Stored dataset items
--- START ---

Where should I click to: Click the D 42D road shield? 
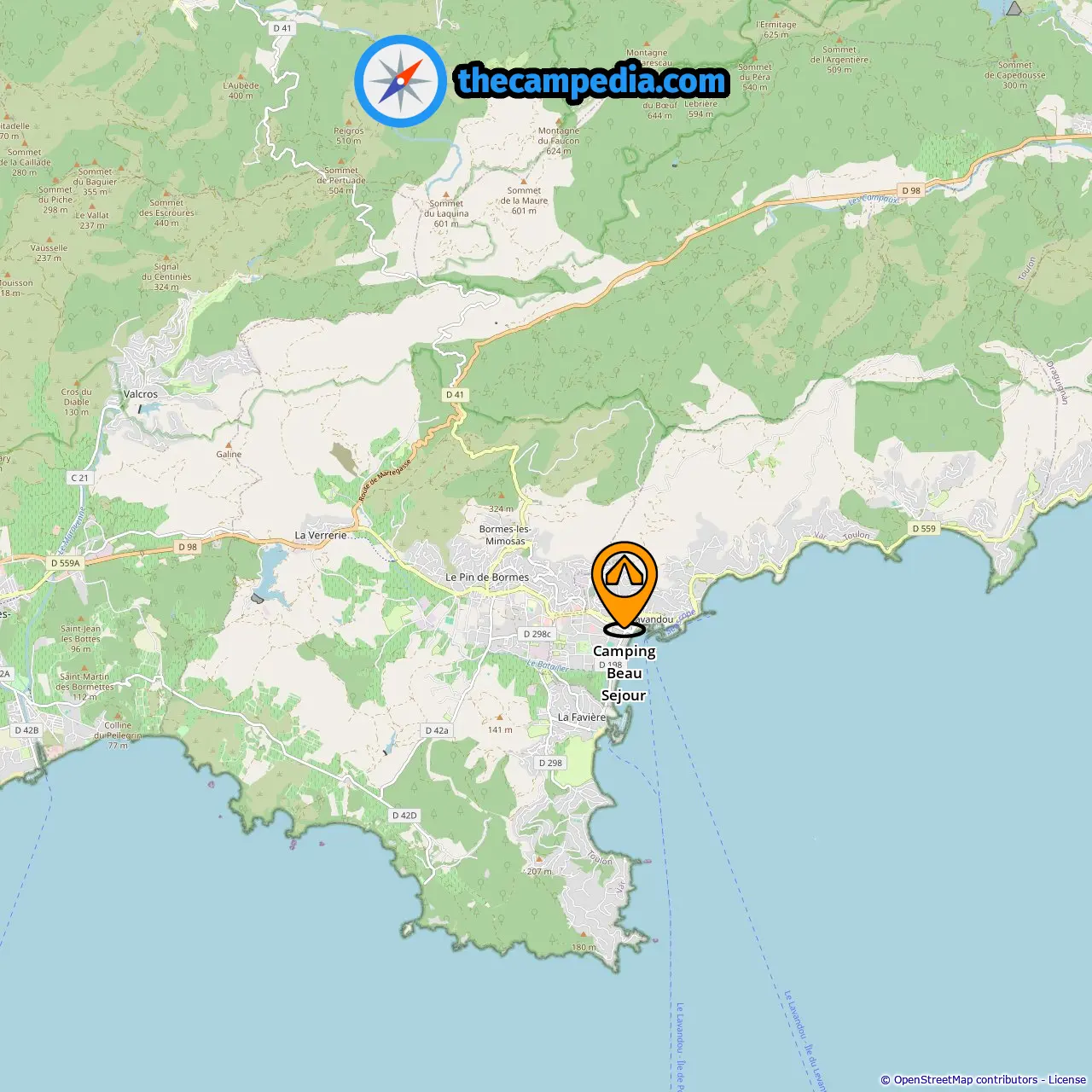(404, 816)
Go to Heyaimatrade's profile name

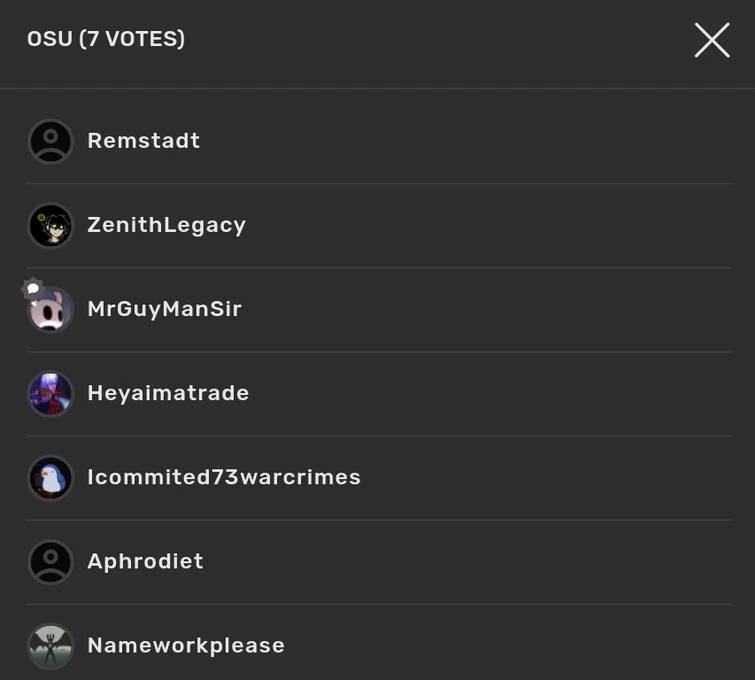[168, 393]
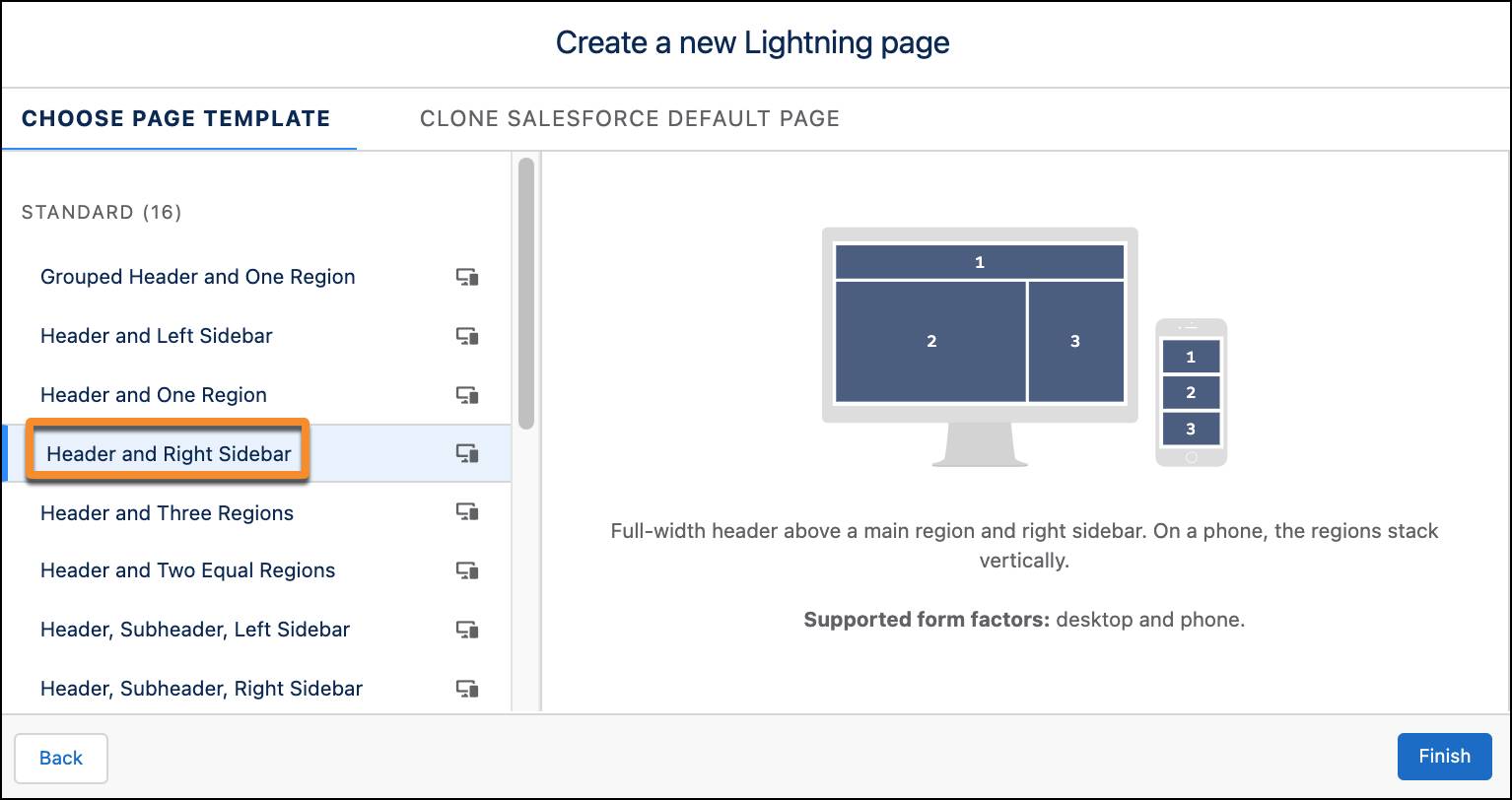Click the device icon next to Header and Left Sidebar
1512x800 pixels.
pos(468,336)
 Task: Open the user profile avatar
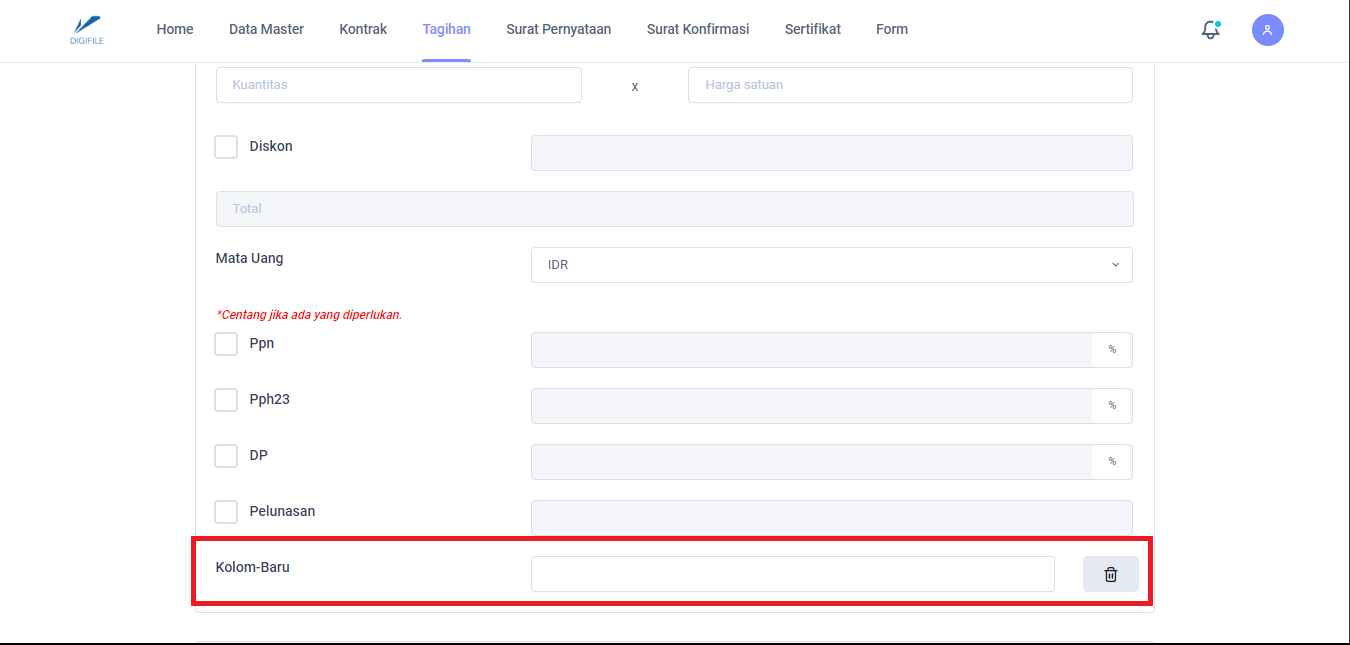tap(1267, 30)
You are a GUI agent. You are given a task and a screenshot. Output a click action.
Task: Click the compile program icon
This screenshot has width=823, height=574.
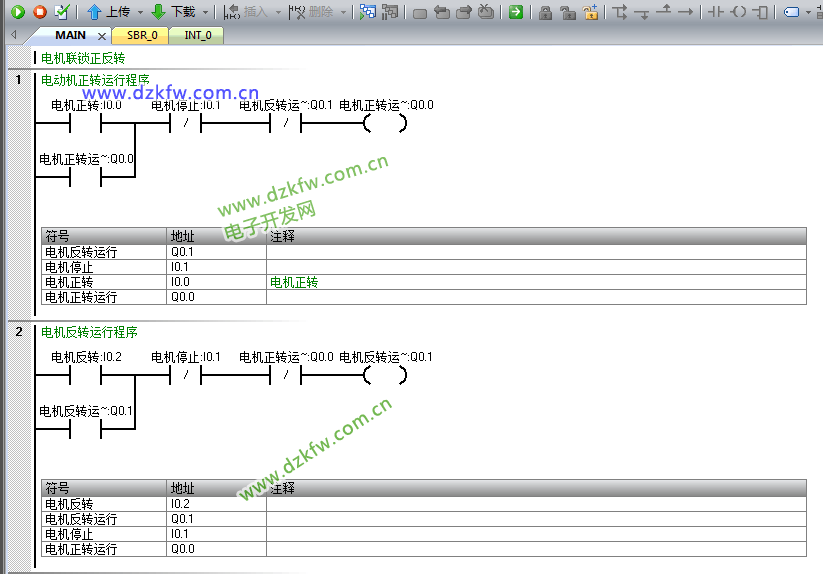[x=62, y=12]
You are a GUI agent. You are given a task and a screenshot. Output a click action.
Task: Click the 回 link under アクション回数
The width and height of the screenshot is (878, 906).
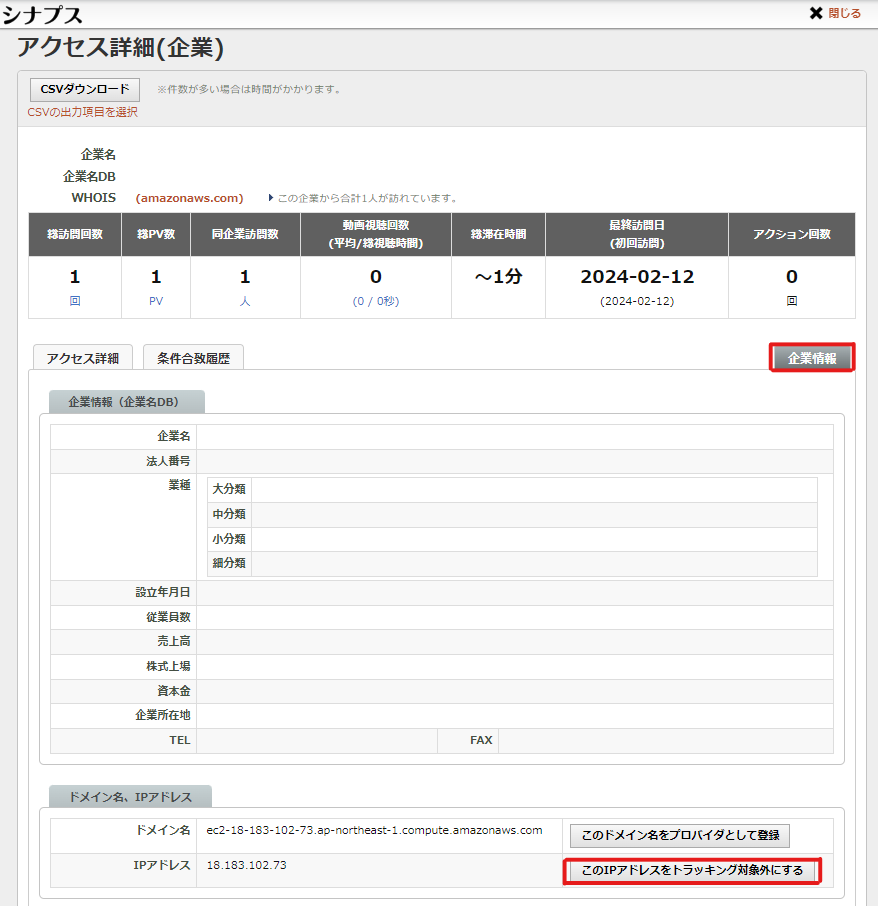(x=791, y=301)
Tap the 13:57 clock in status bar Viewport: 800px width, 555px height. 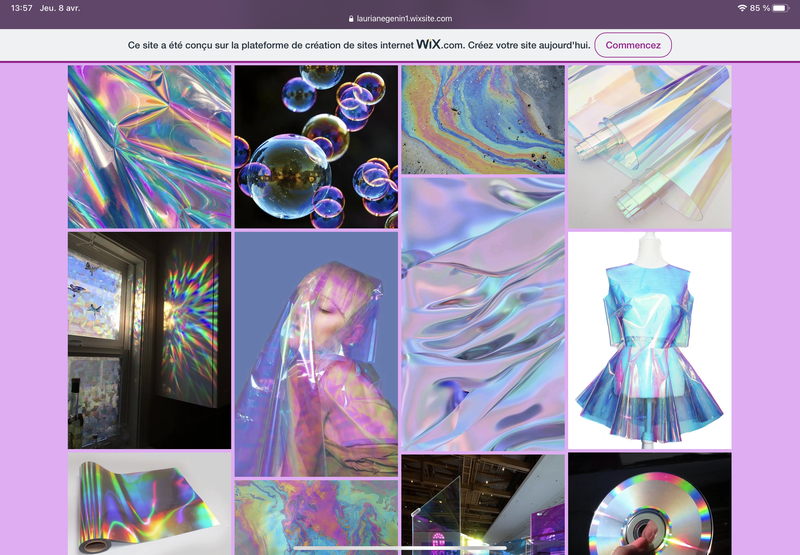coord(22,7)
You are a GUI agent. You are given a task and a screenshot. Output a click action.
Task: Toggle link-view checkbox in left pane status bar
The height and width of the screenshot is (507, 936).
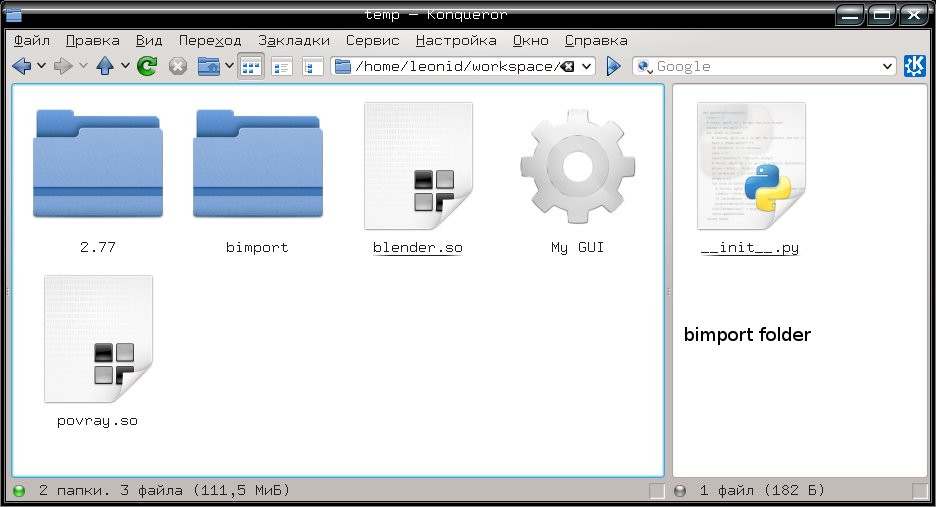coord(657,490)
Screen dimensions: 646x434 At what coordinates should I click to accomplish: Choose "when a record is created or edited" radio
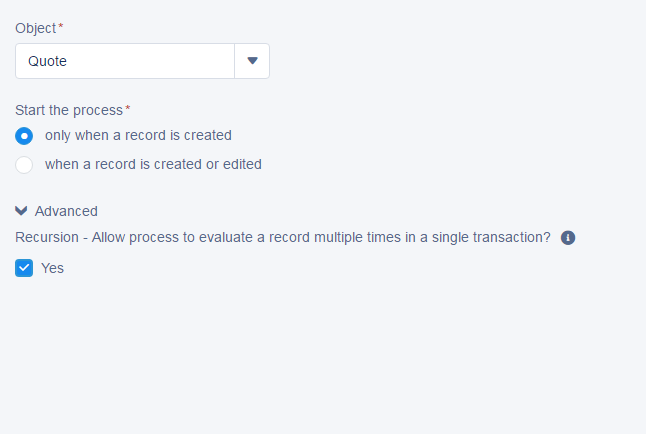click(x=24, y=165)
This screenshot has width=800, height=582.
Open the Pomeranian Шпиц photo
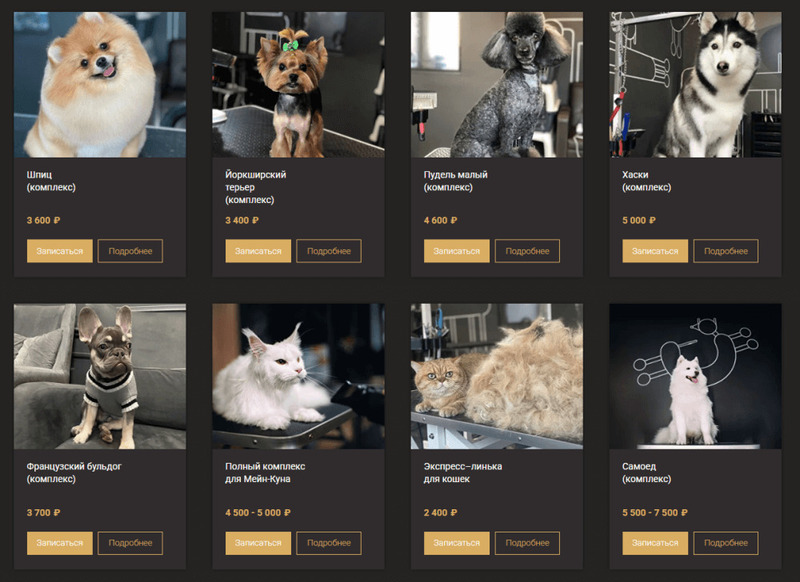click(100, 85)

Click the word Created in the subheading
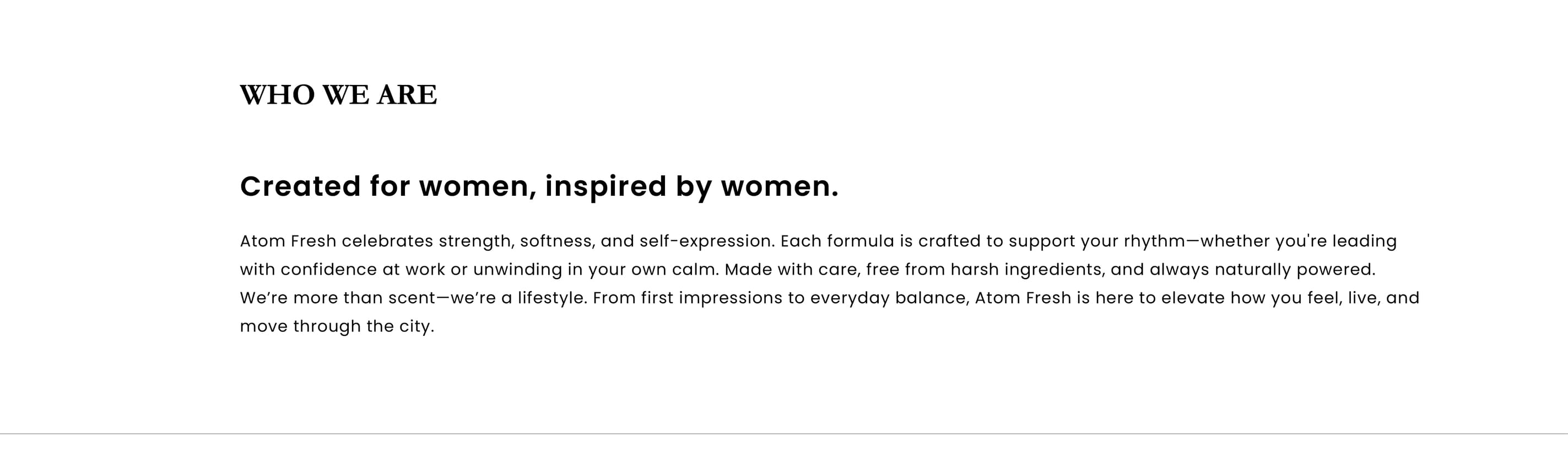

--- END ---

» **PROBLEM**
State how many lines in the entries hold "link", please, with no other words.

» **WRITTEN RESPONSE**
2